Improving Your Credit FICO Score

May 27, 2009 by admin · Leave a Comment 

Closeup of a happy senior coupleBack in the glory days of no accountability and no credit check loans , your FICO score was not nearly as important as it is now. We spoke with a woman if Florida who was able to secure a mortgage on stated income for a first and second montage. She earns 50 K per year the mortgage was made for 250K . That was two years ago, my how times have changed ! Lenders now actually check credit scores and place a premium on lower scores when making loans, if they make them at all. While a credit score of 700 might have been good once, a person with a FICO score of 720 could receive a loan for 1.5% lower. That’s a big big difference for 20 points. Understanding how your FICO score is issued will help you raise it a few points and help your borrowing power

Obviously your credit score is vital to your personal finances. Not only is this score used in determining whether to issue you a credit card, it is a deciding factor in getting loans, mortgages, car loans, and a host of other things. If your financial plan involves buying a house, you should know your FICO score and if its low be working on improving your credit score.

A FICO score is broken into five areas. Your payment history, total amount owed, length of credit, new credit and the type of credit in use. While this is good to know, how does it help in improving your credit score? By knowing how to keep these things in balance. That will give you the highest score possible.
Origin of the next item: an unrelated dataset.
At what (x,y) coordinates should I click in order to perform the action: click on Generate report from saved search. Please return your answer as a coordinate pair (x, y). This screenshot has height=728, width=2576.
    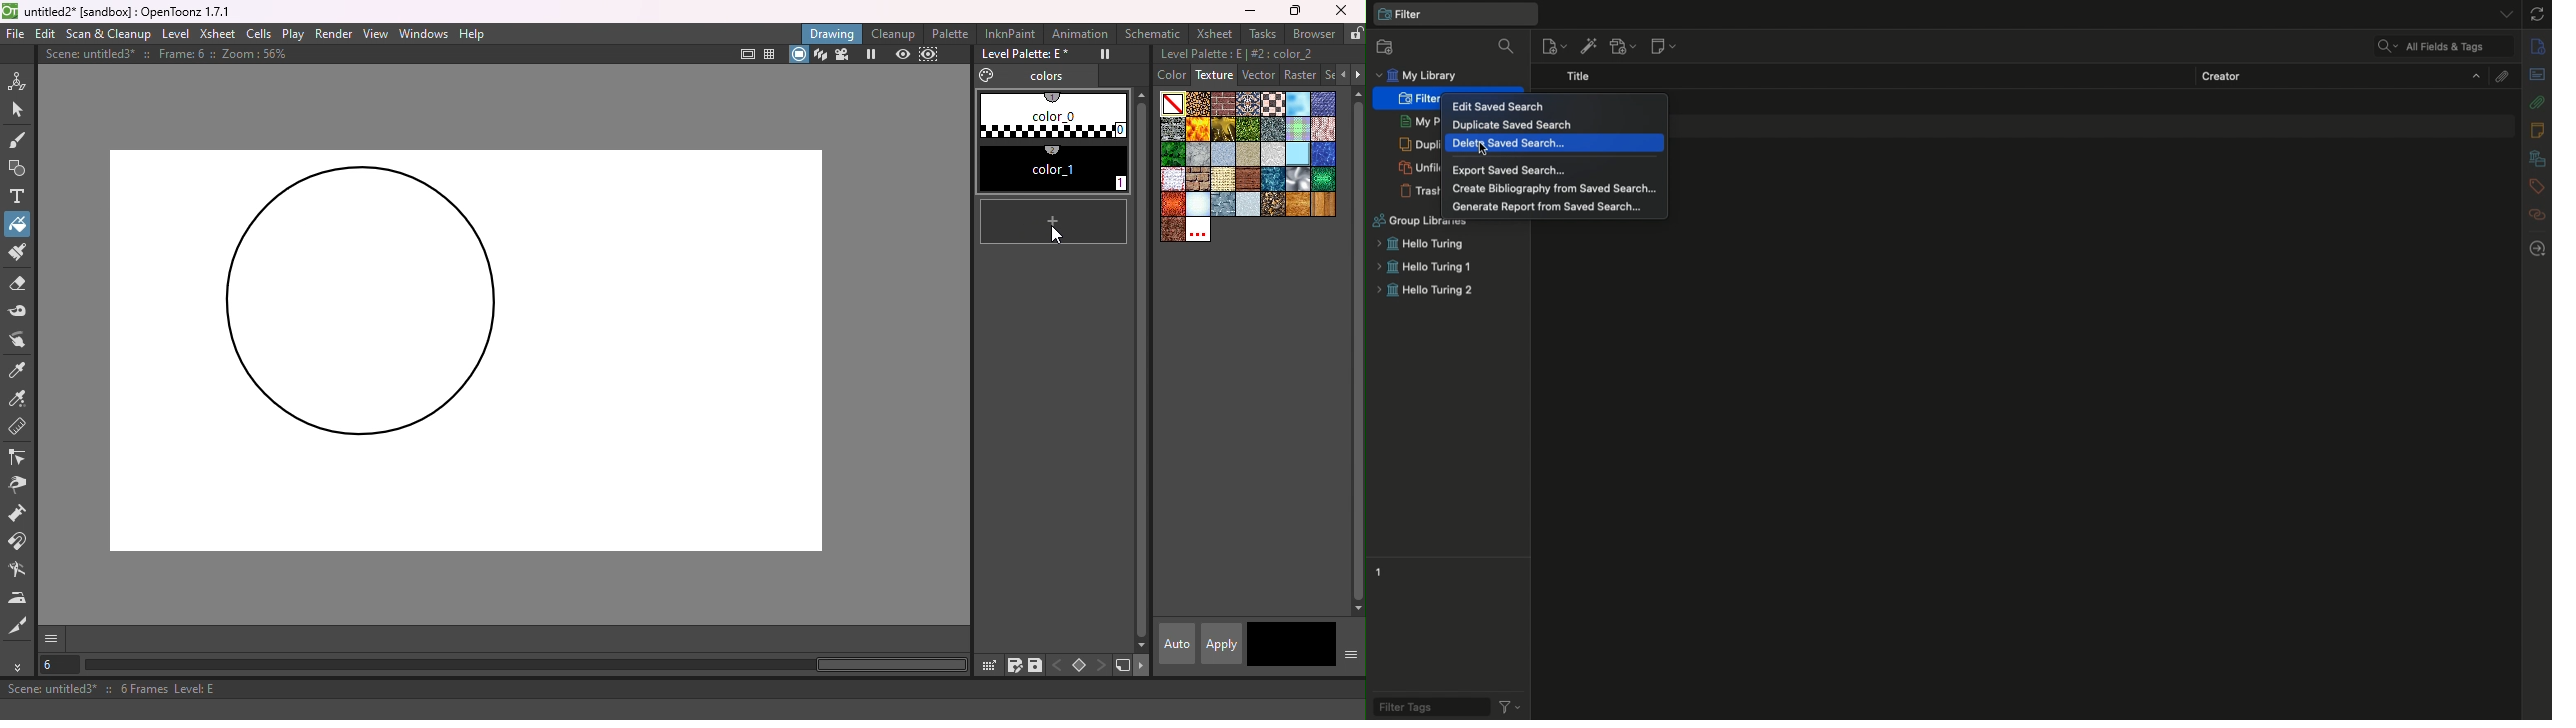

The most important factor in your credit history is making payments on time. This accounts for 35% of the decision in your credit score, so it is vital. Anything over 30 days late is reported on your credit, and the more of those late payments there are the further your credit score will dip. Second most important is not borrowing too much credit. If you currently have a large amount of debt, usually that equals over half of your total income every year, it is unlikely that a creditor will want to issue new credit. It’s also a bad idea to have a lot of credit cards and keep them maxed out, try and pay as much off as you can. Then you will be a better position to compare credit card rates

Not quite as important as the other two, your length of credit history is still important. New creditors want to see long standing accounts that have been well maintained. A lender is less likely to want to issue you credit is it appears there’s a history of getting accounts and closing them a year or so later. It may be worth it to have a few more open accounts than you need to have that long history. These are all simple things you can do that will provide a noticeable increase in your credit score.